Alert Logic Proposes New Standard to Address Key Compliance Concerns in the Cloud
Alert Logic, the leading provider of log management, intrusion detection and cloud security solutions for enterprises and services providers, today announced it has proposed CloudLog as an informational RFC to the standards track of the Internet Engineering Task Force (IETF). While public and private cloud environments are seeing significant growth, security and compliance concerns have been a barrier for broader adoption. As stated in the RFC with regard to current virtualized environments, “there is no guarantee that the same VM image will be running on the same hardware in its next reincarnation. And there is really no clear way to determine how many users share the hardware and what are their identities and roles.” Answering these basic questions is foundational to achieving numerous compliance goals across many standards and mandates, including PCI DSS. The proposed CloudLog defines specifications for logging crucial information required to reliably answer these questions.
“Alert Logic has a long history of helping cloud and hosting service providers address the challenges of security and compliance,” said Misha Govshteyn, VP of technology and service provider solutions at Alert Logic. “However, security vendors can’t solve this problem alone. CloudLog is meant to provide a simple mechanism for everyone in the cloud technology stack to easily expose the required information in an easily consumable fashion to answer what has become a surprisingly complex question in cloud environments: who accessed which system and when?” Though still in the proposal stage to the IETF, CloudLog is garnering support from numerous players in the cloud technology ecosystem, including Ed Laczynski of Datapipe, Dr. Rich Wolski of Eucalyptus Systems, Adam Greenfield of Hosting.com, John Eastman of Mezeo Software, and John Viega of Perimeter E-Security.
Supporters of CloudLog were quoted as saying:
“We look to industry leaders like Alert Logic to provide insight and subject matter expertise so we can stay focused on our service delivery,” said Ed Laczynski of Datapipe, a leading provider of managed services and infrastructure for IT and cloud computing. “Driving this open-standard for cloud logging enables us to continue to deliver compliant solutions knowing the audit and identity logs are meaningful in our cloud environments.”
“As cloud computing achieves widespread adoption, the need for auditing and introspection becomes critical, particularly in the enterprise,” said Dr. Rich Wolski, CTO and co-founder of Eucalyptus Systems. “Private clouds will require the same levels of transparency that traditional data centers support today. A uniform and standardized way to log information will enable an ecosystem of solutions for addressing security, compliance, and performance tuning needs.”
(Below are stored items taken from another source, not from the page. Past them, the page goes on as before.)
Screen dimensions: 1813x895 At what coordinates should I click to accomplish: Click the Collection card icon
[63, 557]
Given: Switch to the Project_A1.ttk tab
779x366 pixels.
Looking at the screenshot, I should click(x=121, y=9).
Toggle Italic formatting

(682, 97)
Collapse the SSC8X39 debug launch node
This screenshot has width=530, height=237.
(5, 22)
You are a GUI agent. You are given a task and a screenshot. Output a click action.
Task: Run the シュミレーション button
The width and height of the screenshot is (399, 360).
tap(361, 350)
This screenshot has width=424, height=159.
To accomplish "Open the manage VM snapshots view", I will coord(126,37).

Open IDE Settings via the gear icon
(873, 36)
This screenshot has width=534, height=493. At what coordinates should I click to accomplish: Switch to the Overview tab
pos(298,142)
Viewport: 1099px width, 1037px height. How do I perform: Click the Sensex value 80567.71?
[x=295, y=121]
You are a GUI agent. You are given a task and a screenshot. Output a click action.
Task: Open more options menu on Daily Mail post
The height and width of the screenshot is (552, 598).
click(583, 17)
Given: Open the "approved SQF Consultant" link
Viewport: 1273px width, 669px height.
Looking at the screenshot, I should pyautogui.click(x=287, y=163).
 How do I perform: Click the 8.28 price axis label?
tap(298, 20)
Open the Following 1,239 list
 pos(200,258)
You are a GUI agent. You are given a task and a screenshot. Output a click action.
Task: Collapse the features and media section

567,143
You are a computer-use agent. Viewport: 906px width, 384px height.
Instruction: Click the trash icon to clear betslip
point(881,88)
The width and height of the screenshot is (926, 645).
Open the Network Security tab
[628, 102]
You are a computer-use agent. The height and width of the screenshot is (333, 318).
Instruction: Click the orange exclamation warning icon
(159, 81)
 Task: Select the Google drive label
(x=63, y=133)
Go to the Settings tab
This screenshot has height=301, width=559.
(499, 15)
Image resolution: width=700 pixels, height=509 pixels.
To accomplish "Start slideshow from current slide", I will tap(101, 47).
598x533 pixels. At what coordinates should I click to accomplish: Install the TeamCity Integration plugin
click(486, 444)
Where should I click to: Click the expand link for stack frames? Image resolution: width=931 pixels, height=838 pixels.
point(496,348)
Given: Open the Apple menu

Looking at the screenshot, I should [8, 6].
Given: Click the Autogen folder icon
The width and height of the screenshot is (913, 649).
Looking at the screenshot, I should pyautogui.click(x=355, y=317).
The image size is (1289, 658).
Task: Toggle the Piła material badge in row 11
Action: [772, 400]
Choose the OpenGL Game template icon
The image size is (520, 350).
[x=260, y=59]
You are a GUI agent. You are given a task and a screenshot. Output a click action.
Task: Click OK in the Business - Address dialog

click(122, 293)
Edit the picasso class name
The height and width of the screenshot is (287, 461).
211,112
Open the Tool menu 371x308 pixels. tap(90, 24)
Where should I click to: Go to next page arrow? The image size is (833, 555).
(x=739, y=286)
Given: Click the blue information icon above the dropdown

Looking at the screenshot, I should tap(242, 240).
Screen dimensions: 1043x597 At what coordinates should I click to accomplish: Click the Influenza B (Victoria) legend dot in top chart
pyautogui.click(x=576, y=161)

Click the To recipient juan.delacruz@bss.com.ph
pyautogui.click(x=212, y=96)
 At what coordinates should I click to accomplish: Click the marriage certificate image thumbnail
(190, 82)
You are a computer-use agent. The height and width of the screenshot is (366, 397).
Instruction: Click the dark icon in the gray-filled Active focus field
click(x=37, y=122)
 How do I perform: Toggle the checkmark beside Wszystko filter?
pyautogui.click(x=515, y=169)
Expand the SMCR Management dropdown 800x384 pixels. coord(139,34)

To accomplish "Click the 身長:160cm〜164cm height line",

“Hosting.com has long believed that cloud enabled logging is an underserved problem area that is critical to eventual cloud adoption by enterprises,” said Adam Greenfield, senior product manager of Hosting.com. “We are excited to work with Alert Logic on this effort and look forward to embedding the CloudLog standard into our cloud platform.”
“Although cloud storage adoption is growing because it offers reduced costs and increased scalability, the question of security still remains a barrier for some,” said John Eastman, CTO of Mezeo Software. “Incorporating the CloudLog standard into the Mezeo Cloud Storage Platform is not only key to our business to provide a mechanism to log essential data, it also helps to address objections around cloud security.”